EXERCISE DESCRIPTION -> Every line below should be copied out exactly.

[Dataset entries]
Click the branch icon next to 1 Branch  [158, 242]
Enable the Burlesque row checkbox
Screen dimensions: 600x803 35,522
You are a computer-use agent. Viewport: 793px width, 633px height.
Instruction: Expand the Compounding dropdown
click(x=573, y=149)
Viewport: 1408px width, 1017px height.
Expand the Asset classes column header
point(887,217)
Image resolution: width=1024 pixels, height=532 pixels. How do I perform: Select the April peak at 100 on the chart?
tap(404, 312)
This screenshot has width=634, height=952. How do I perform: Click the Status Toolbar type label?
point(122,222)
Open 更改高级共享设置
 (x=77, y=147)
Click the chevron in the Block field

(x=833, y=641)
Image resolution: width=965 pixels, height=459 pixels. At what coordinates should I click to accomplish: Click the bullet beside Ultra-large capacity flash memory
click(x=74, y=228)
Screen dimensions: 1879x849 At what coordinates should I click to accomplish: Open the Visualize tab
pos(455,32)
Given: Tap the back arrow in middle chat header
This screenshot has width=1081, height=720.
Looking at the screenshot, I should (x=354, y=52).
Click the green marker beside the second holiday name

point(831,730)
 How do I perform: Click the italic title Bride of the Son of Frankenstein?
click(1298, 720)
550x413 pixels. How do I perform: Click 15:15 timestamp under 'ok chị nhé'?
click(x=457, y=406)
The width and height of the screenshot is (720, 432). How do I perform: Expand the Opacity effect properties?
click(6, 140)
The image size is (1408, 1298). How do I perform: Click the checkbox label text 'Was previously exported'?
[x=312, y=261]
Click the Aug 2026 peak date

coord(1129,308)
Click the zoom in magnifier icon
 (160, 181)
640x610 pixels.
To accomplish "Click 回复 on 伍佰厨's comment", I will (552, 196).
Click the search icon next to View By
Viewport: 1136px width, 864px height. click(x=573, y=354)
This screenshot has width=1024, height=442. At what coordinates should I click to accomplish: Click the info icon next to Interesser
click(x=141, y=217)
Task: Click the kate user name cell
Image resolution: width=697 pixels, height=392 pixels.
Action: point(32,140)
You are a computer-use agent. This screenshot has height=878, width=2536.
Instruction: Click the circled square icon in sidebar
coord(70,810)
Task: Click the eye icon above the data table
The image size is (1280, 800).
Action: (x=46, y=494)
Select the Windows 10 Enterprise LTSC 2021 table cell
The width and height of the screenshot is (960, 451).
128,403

RESPONSE BELOW ->
Click the branch icon next to 1 Branch  [158, 242]
Enable the Burlesque row checkbox
Screen dimensions: 600x803 35,522
You are a computer-use agent. Viewport: 793px width, 633px height.
Instruction: Expand the Compounding dropdown
click(x=573, y=149)
Viewport: 1408px width, 1017px height.
Expand the Asset classes column header
point(887,217)
Image resolution: width=1024 pixels, height=532 pixels. How do I perform: Select the April peak at 100 on the chart?
tap(404, 312)
This screenshot has width=634, height=952. How do I perform: Click the Status Toolbar type label?
point(122,222)
Open 更改高级共享设置
 (x=77, y=147)
Click the chevron in the Block field

(x=833, y=641)
Image resolution: width=965 pixels, height=459 pixels. At what coordinates should I click to accomplish: Click the bullet beside Ultra-large capacity flash memory
click(x=74, y=228)
Screen dimensions: 1879x849 At what coordinates should I click to accomplish: Open the Visualize tab
pos(455,32)
Given: Tap the back arrow in middle chat header
This screenshot has width=1081, height=720.
Looking at the screenshot, I should (x=354, y=52).
Click the green marker beside the second holiday name

point(831,730)
 How do I perform: Click the italic title Bride of the Son of Frankenstein?
click(1298, 720)
550x413 pixels. How do I perform: Click 15:15 timestamp under 'ok chị nhé'?
click(x=457, y=406)
The width and height of the screenshot is (720, 432). How do I perform: Expand the Opacity effect properties?
click(6, 140)
The image size is (1408, 1298). How do I perform: Click the checkbox label text 'Was previously exported'?
[x=312, y=261]
Click the Aug 2026 peak date

coord(1129,308)
Click the zoom in magnifier icon
 (160, 181)
640x610 pixels.
To accomplish "Click 回复 on 伍佰厨's comment", I will (552, 196).
Click the search icon next to View By
Viewport: 1136px width, 864px height. click(x=573, y=354)
This screenshot has width=1024, height=442. At what coordinates should I click to accomplish: Click the info icon next to Interesser
click(x=141, y=217)
Task: Click the kate user name cell
Image resolution: width=697 pixels, height=392 pixels.
Action: point(32,140)
You are a computer-use agent. This screenshot has height=878, width=2536.
Instruction: Click the circled square icon in sidebar
coord(70,810)
Task: Click the eye icon above the data table
The image size is (1280, 800).
Action: (x=46, y=494)
Select the Windows 10 Enterprise LTSC 2021 table cell
The width and height of the screenshot is (960, 451).
128,403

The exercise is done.